Первое позволяет нам (и гарантирует) некоторое расхождение в понимании "Оды" и вокруг, второе избавляет от нелепых мотивов выгораживания поэта. Заглянем еще раз в текст.

Мне кажется, что лексика то и дело оступается, словно бы оглядываясь на газету: "чтоб настоящее в чертах отозвалось, в искусстве с дерзостью гранича", "и в дружбе мудрых глаз", "помоги тому, кто весь с тобой, кто мыслит, чувствует и строит", "с счастливыми глазами", "огромный путь", "для чести и любви, для воздуха и стали". Ничего подобного в сопровождающем "Оду" цикле я не вижу (кроме "счастливых глаз" в одном).

Великолепные "бугры голов" все-таки мгновенно ассоциируются с головами арестантов (тем более, что "бугор" на фене — бригадир зэков). В портрете Сталина есть что-то циклопическое — это единственное число: "густая бровь кому-то светит близко" (сильно и отвратительно), "крутое веко" (имеющее сразу нелепое отношение к яйцу), в двух других стихотворениях после "Оды" — "наступающие губы" и "бровь и голова вместе с глазами полюбовно собраны" (чистый сюрреализм), или эти "жатвы-клятвы" — с прыжками через тире — как жабьи кляксы — "берегу — свидетель медленный труда, борьбы и жатвы — его огромный путь — через тайгу и ленинский октябрь — до выполненной клятвы" (здесь, в одной строке, и Мандельштам: "свидетель медленный", и неизвестно кто: "труда, борьбы и жатвы").

Мне кажется, что если читать в упор, то концы с концами не сходятся и нет ни гармонически единого строя речи, ни положительной определенности взгляда. Ни связи со стихами вокруг (за исключением тех двух-трех, где мелькает Сталин). Конечно, изобразительные средства во многом совпадают — лексика, размер и пр. Конечно, в "Оде" есть гениальные строки. (А что в этом удивительного? Художник одними и теми же красками пишет и Иисуса Христа, и грязь на подошве легионера. Набор красок ограничен, в особенности тех, что разведены в данный момент на палитре. Нельзя грязь написать грязью. А краска сама по себе всегда несет положительный заряд.)

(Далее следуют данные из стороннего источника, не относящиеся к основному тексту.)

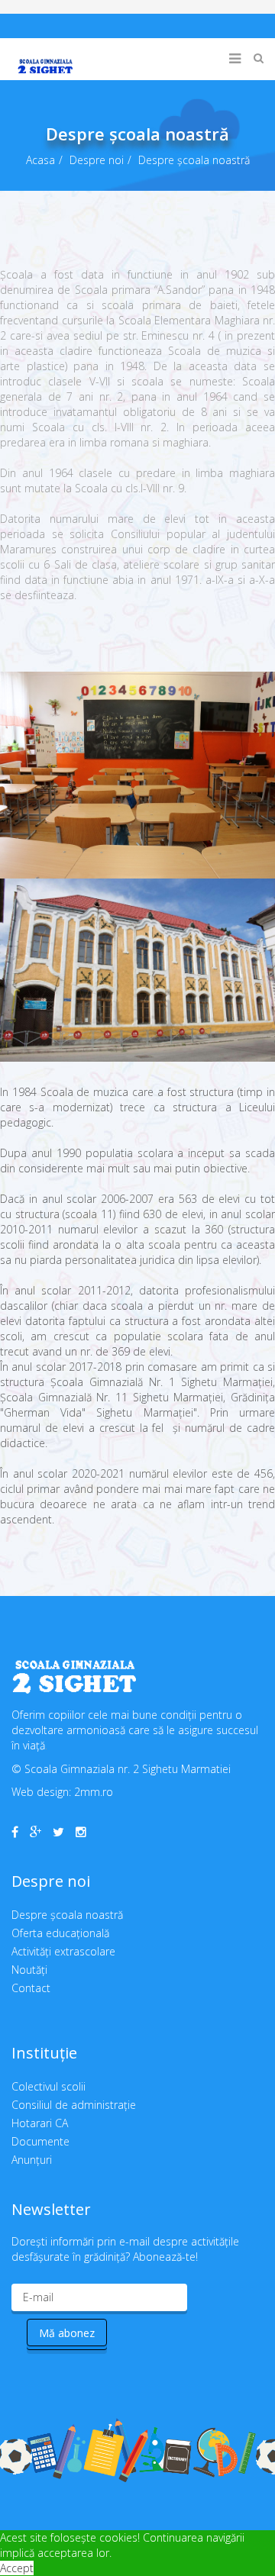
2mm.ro (93, 1792)
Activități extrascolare (63, 1951)
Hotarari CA (39, 2123)
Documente (40, 2141)
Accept (17, 2568)
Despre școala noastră (67, 1914)
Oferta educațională (60, 1933)
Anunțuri (31, 2159)
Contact (30, 1988)
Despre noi (97, 160)
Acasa (40, 160)
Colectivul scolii (48, 2086)
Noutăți (29, 1969)
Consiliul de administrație (73, 2104)
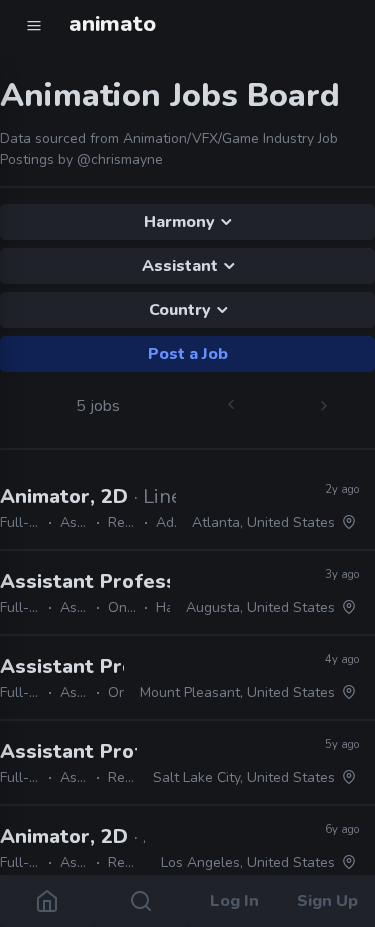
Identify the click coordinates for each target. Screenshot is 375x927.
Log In (234, 901)
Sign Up (328, 901)
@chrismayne (120, 159)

Но в "Оде" нет того, что не определить никакими подсчетами. Поверить алгеброй гармонию значило бы слишком поверить алгебре. Нет искренне — (боюсь сказать — иступленно) интимной интонации стихотворений "О, этот медленный, одышливый простор!" или "Куда мне деться в этом январе?", где разговор ведется не с народом и не со Сталиным. Как соотносятся штампы "Оды" с такими строками о Каме, например: "Я б задержал ее застенчивый рукав, ее круги, края и ямы. (...) Я б слушал под корой текучих древесин ход кольцеванья волокнистый..." или "Океанийских нитка жемчугов и таитянок кроткие корзины...", а главное — с замечательными строками самой "Оды". Допустим, это с перебоем ритма в шестой строфе: "Чудо народное! Да будет жизнь крупна! Ворочается счастье стержневое".

Что-то есть в стихотворении жутковатое от смеси заурядного и гениального. Но об этом чуть дальше.

Конечно, жанр торжественно-хвалебной оды такой интонации (интимной) и не предполагает. Но если нет родства интонаций, родства нет и вовсе.

Теперь о процитированном выше четверостишии. По-моему, опальный стих — тот, за который подвергают опале. То есть сажают, ссылают и т. д. Так что речь идет не об "Оде", а о чем-то противоположном, а значит, картина получается обратная гаспаровской: Мандельштам решает в пользу бессознательного (опального), но не "Оды", остающейся в области сознательного и сомнительного.

Если, конечно, видеть прямую связь между этим четверостишием и "Одой".

Но лучше не видеть. Поэтическая истина дискретна.

Соседние стихотворения может разделять бездна несуществования, и наводить между ними логические мосты — наивная затея. Я хочу сказать, что если стихотворение, в котором Сталина нет и в помине, рассматривается как логическое предвестье или следствие его появления в "Оде", то мы как раз и занимаемся "эзоповым языком", и наше исследование некорректно.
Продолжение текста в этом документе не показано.